Can someone please explain the origin of wire sizes. !0 gauge, or 12 gauge I can see. 3/0 or 4/0 is mildly confusing. What is an "O" ? Now I hear there is a 250 size. What the hell is that about? Is there any physical relation of the numbers to the size? Is it in mm, inches, or whatever? Thanks
The smaller wires are sized per American Wire Guage (AWG) standards. As the number gets smaller, the wire cross-sectional area (thickness) gets larger. 10ga is larger than 12ga, 8ga is larger than 10ga etc.
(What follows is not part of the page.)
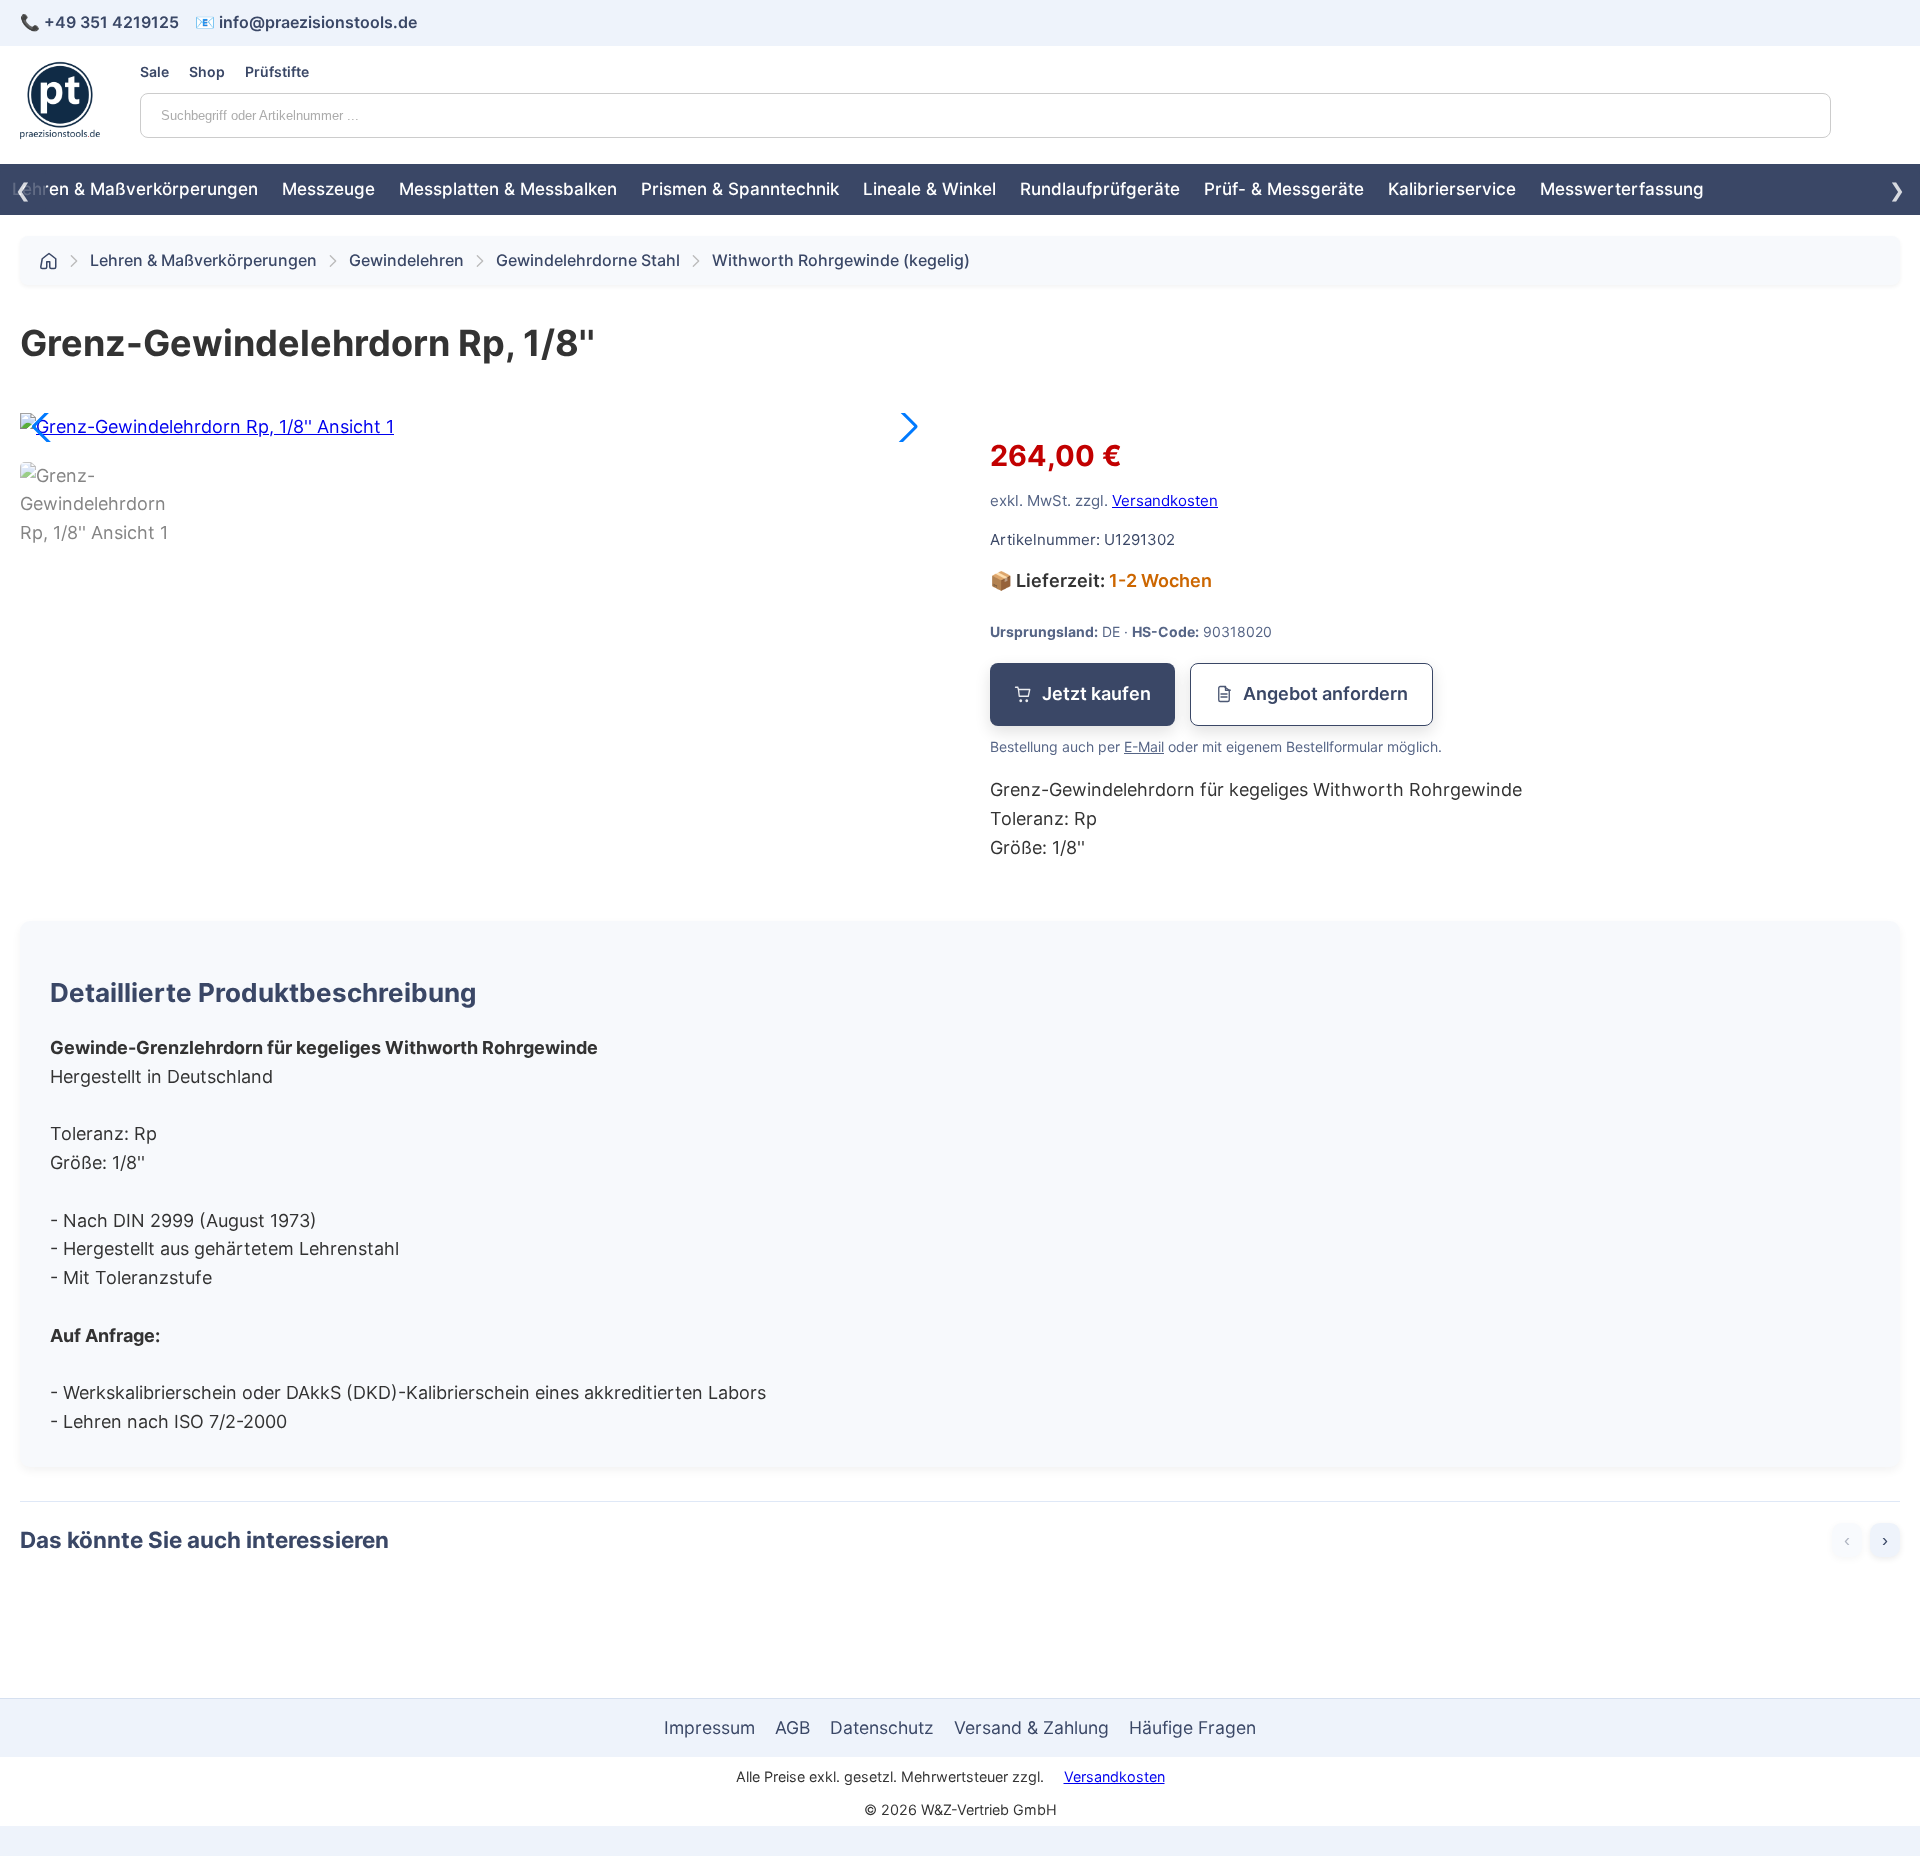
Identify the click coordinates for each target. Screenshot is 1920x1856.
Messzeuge (328, 189)
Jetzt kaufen (1096, 693)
As you go up in size, you get to 1ga, then 0 ga.. To avoid confusion with the letter O, it is referred to as 1/0 (commonly pronounced "one-ought"). Beyond 1/0, you start adding 0's, so 2/0 = 00, 3/0 = 000 and 4/0 = 0000.
After that, the addition of "oughts" would become rediculous and confusing because eventually you would get to 10/0! So instead, the convention switches to using the measured cross sectional area expressed in Circular Mils (CM) representing 1/1000 of a circular inch.. 4/0 is 212kCM, so the next size manufactured beyond that is
250kCM, then 300, then 350, 400, 500 600 etc., and goes up to 2000kCM. For all practical purposes though, 750kCM is the largest used in common installations becuse of the stiffness, so larger ampacities are typically done with paralelled runs of smaller conductors. As mentioned by others, kCM used to be referred to as MCM, but that officially changed in the NEC 2 years ago.
This will be on the Final Exam. Class is dismissed
As I understand it- Originally, gauge was the number of balls of that (wire) diameter needed to make up a particular unit of weight - in mfg the wire, the ball was a handy/usual way to check the wire die diamter
(I think it is the ounce for wire. Shotguns use the pound)
10 balls of ten gauge diamter to make an ounce, 12 balls of twelve gauge diameter to make an ounce, etc.